Egocentric and Exocentric Methods: A Short Survey

TL;DR

The paper surveys egocentric and exocentric learning, arguing that joint modeling of first-person and third-person views is crucial for advancing AI agents in vision tasks. It provides a structured taxonomy of methods—perception, cross-view learning, and generation—and reviews a growing set of paired ego-exo datasets, highlighting their modalities, synchronization, and annotations. Key contributions include a synthesis of identification, action recognition, tracking, synthesis, affordance analysis, transfer, and joint representation learning across views, along with discussions of current challenges and future directions. The work underscores the potential of large-scale, multi-modal ego-exo data and cross-view learning to improve robustness and generalization in real-world applications such as robotics, AR/VR, and human-centered AI systems.

Abstract

Egocentric vision captures the scene from the point of view of the camera wearer, while exocentric vision captures the overall scene context. Jointly modeling ego and exo views is crucial to developing next-generation AI agents. The community has regained interest in the field of egocentric vision.
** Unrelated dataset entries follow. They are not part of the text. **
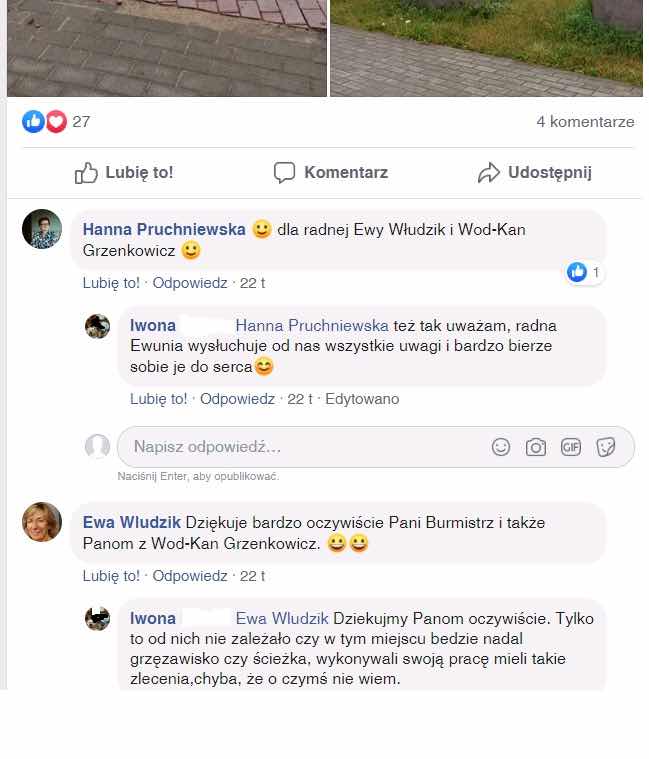The width and height of the screenshot is (649, 759).
Task: Click the blue like reaction icon near 27
Action: pos(33,121)
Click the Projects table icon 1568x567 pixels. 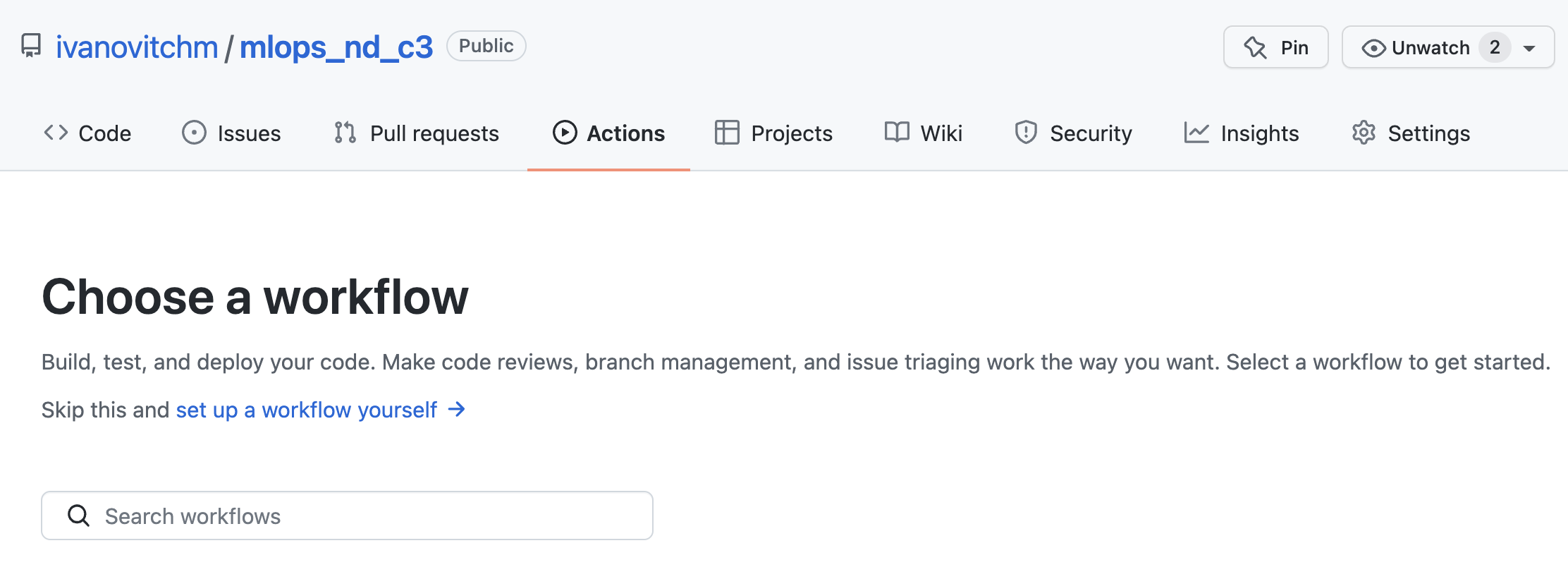click(x=727, y=133)
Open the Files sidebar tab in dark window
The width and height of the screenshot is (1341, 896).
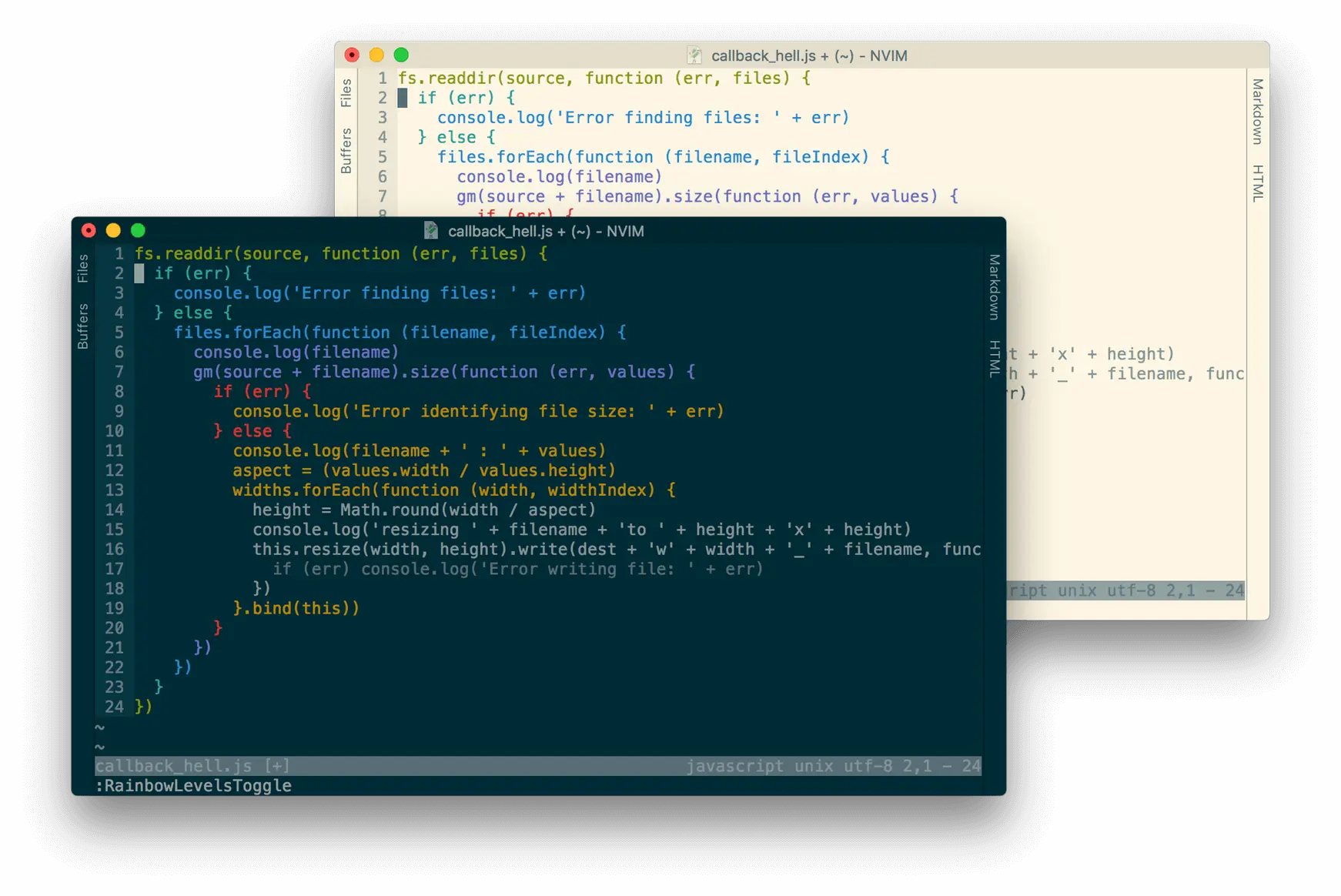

While the third-person view and first-person have been thoroughly investigated, very few works aim to study both synchronously. Exocentric videos contain many relevant signals that are transferrable to egocentric videos. This paper provides a timely overview of works combining egocentric and exocentric visions, a very new but promising research topic. We describe in detail the datasets and present a survey of the key applications of ego-exo joint learning, where we identify the most recent advances. With the presentation of the current status of the progress, we believe this short but timely survey will be valuable to the broad video-understanding community, particularly when multi-view modeling is critical.

Paper Structure

This paper contains 12 sections, 10 figures, 1 table.

Figures (10)

  • Figure 1: Hand-object interactions in the third-person view (right) are useful for identifying the action from the first-person viewpoint (left).
  • Figure 2: Ego-Exo Datasets and corresponding tasks. This figure illustrates the different Ego-Exo datasets in the literature and compares them to the associated benchmarks. Newly released Ego-Exo4D grauman2024ego, EgoExoLearn huang2024egoexolearn, EgoExoFitness li2024egoexofitnessegocentricexocentricfullbody constitute a large suite of novel tasks to further research in this arena.
  • Figure 3: Categorization of the joint egocentric and exocentric tasks. These tasks can be grouped into three major groups: Perception Tasks, Cross-View Learning and Generation. Perception Tasks include identification, tracking, action recognition, and affordance analysis, while Cross-View Learning encompasses ego-exo transfer and joint ego-exo works.
  • Figure 4: A modular framework for identification: A feature extraction module (graph/spatial) captures representations from the image inputs and fed into a matching module for identification. Images adapted from ardeshir2016ego2top.
  • Figure 5: A unified framework for joint egocentric-exocentric action recognition. A joint multi-view representation space is learned from the egocentric and exocentric views. At inference, the model utilizes this learned representation to make egocentric video predictions, leveraging knowledge from exocentric views for improved recognition. Images taken from damen2018scaling and kay2017kinetics.